On a recent retreat, one of the guides said, “Focus attention, expand awareness,” or at least that’s what I heard. This guidance landed and immediately took root in consciousness. Here’s some of the background:
There’s been a “good student” part of this personality for most of my life, and when I started awareness practice this identity became the pseudo Zen master, monitoring practice, setting standards and pouring on self-hate when standards weren’t met. There was always pressure to do more and nothing was ever good enough. Not a lot of freedom in this, but plenty of suffering.
The mentor suggested a practice a few weeks ago: write down the names of a few beings each morning and dedicate awareness practice to them. I noticed this began to loosen the identity of “I am sitting.” On retreat, with guidance, “Who's sitting” morphed into “what is sitting,” then “awareness sits.”

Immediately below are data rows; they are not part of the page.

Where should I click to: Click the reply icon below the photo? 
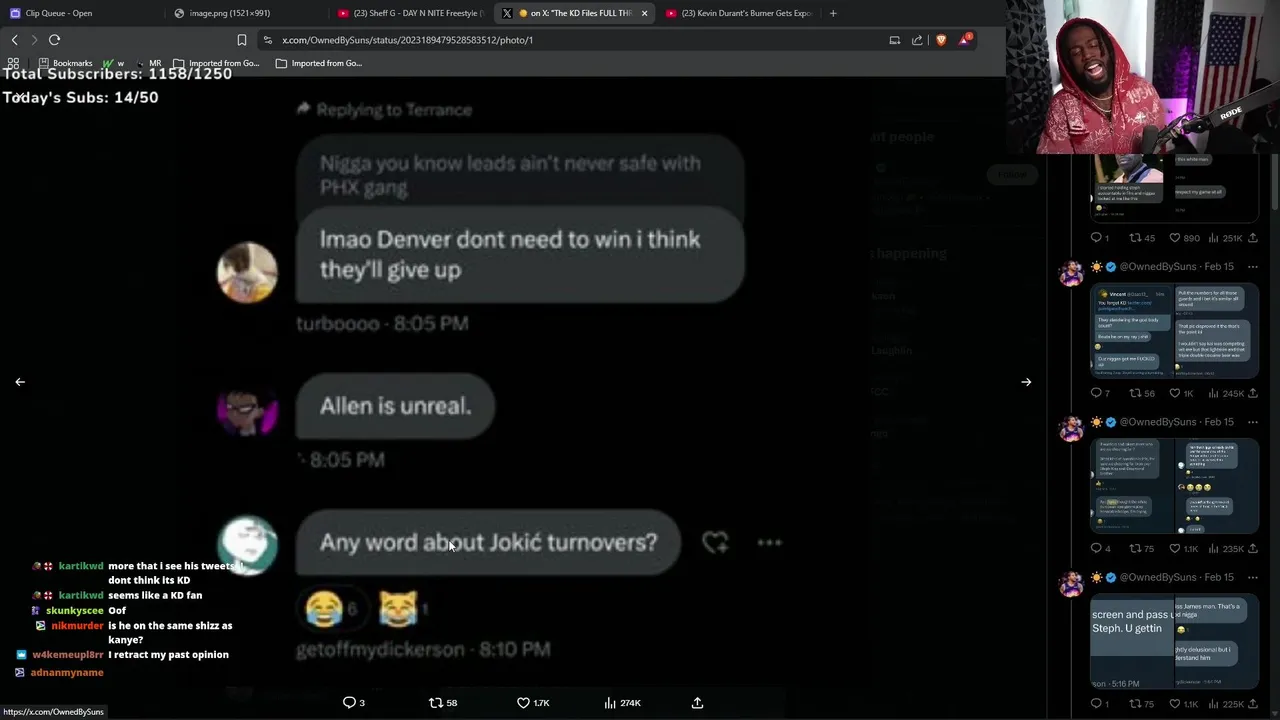349,703
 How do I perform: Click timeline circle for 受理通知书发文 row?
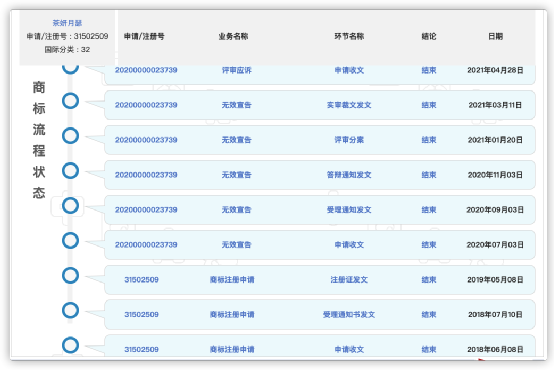coord(70,310)
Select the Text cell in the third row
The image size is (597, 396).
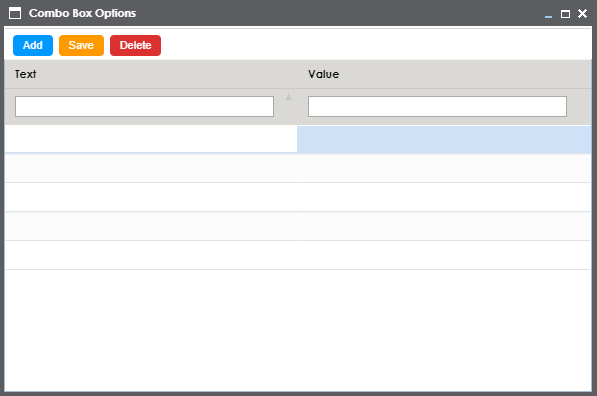point(151,197)
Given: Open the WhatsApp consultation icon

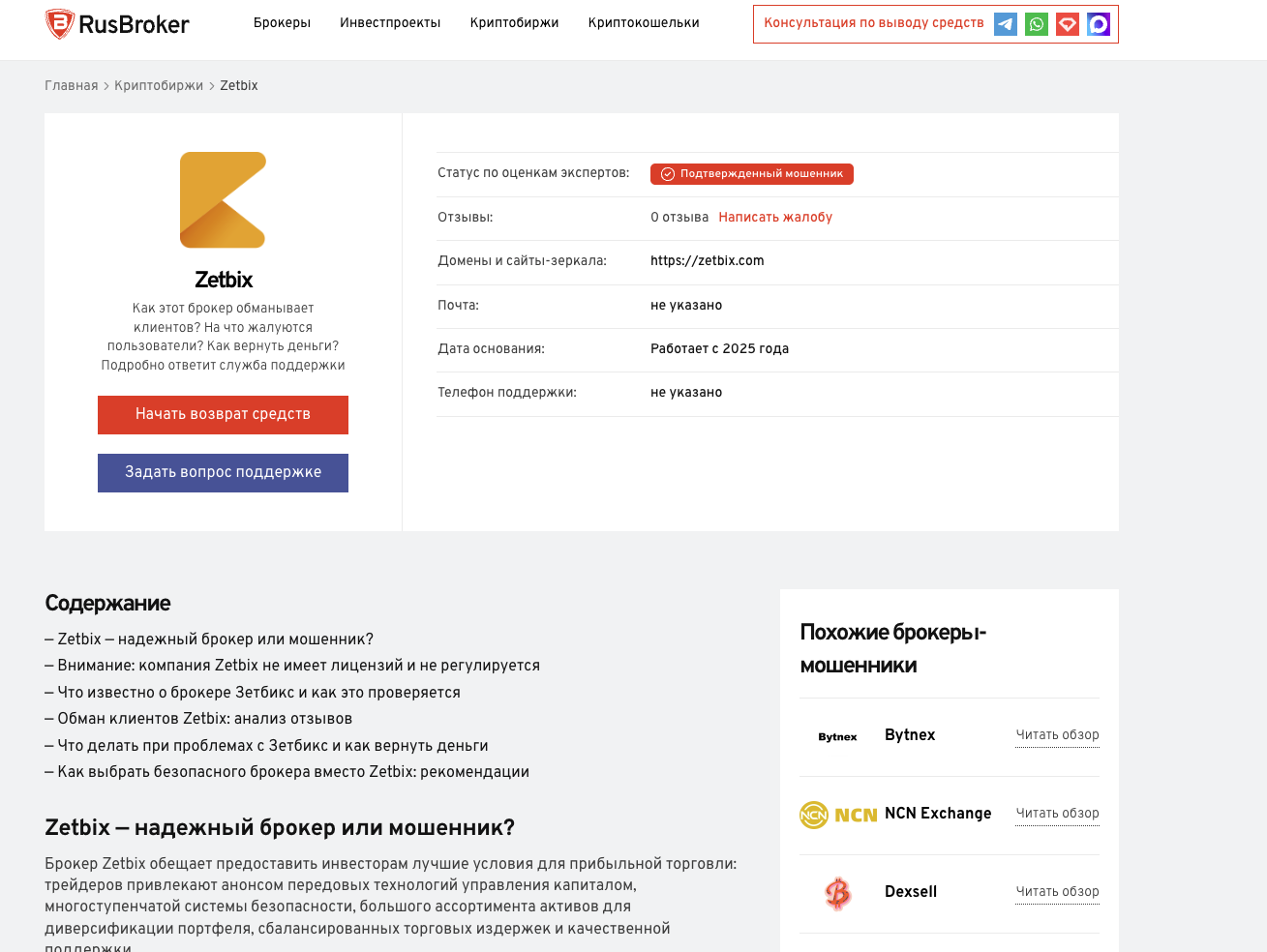Looking at the screenshot, I should 1037,24.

With the attitude of mind that “Awareness practices,” conscious, compassionate awareness directs attention to the breath, tells the one who practices, “You can do this,” and gives kind, gentle reminders when distracted. This is so different from the effort made in the past to “do it right.”
On the last evening of retreat, the voices began a campaign to suck all the life energy out of this human. As I listened to the voices, I could feel myself shrinking. A moment of grace…I could see what was happening and recognized I had a choice. “I’m going to report what the voices are doing right now.” And as I prepared to make gasshō, I began tuning into what Sangha was saying, (which had only been background noise while in the conversation with conditioned mind), and heard, “We don’t have to report on what conditioning is doing. We know what it says, we can just ignore it, put attention elsewhere."

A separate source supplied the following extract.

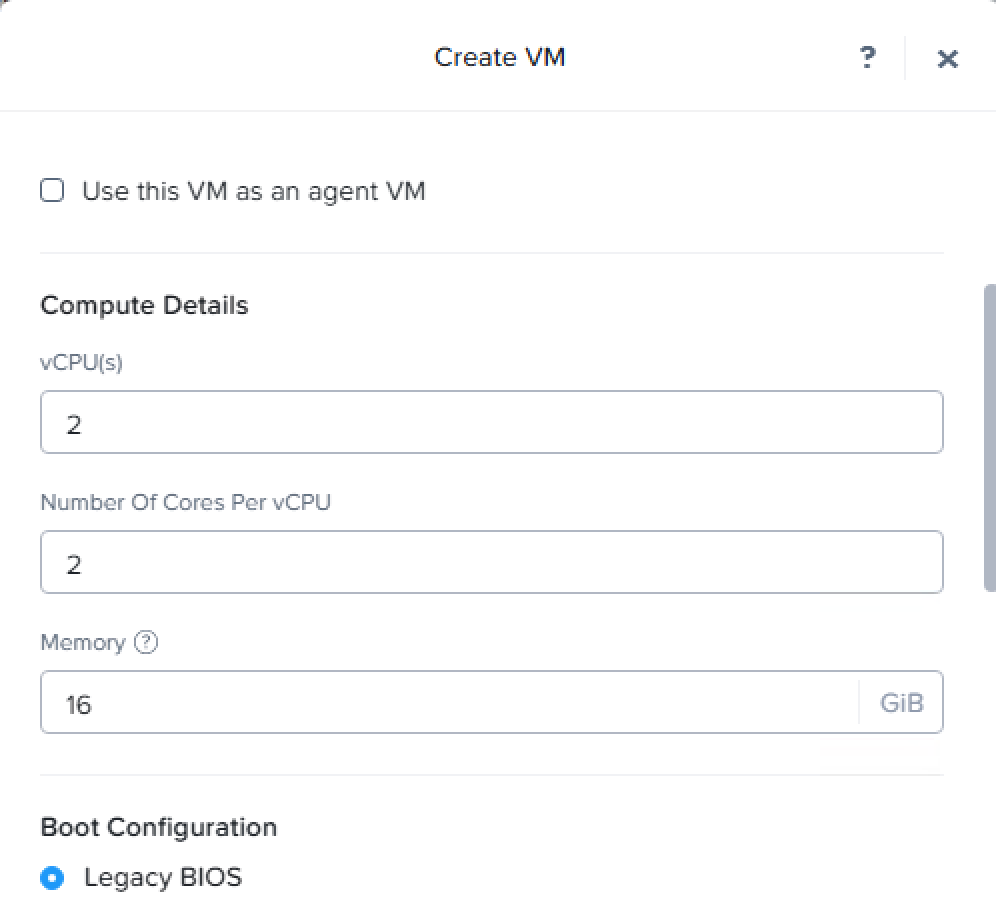Click the Boot Configuration heading
This screenshot has width=996, height=922.
pyautogui.click(x=158, y=827)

I could feel the truth of this, and in that environment, after a week of intensive practice, there was sufficient trust and willingness and faith to just drop the conversation. I could see how it was necessary to push past the old habit of mind and tolerate the discomfort of letting go in order to be present and come back to the senses. I asked the Mentor to show me what was true about my experiences on retreat. Many insights and major shifts in awareness had taken place, and I began to feel expansive again.
I had an experience of facing down the Dragon of Fear and Doubt, and that’s what I reported to Sangha, a practice success. Life has been guiding this being all along, and ego can no longer take credit.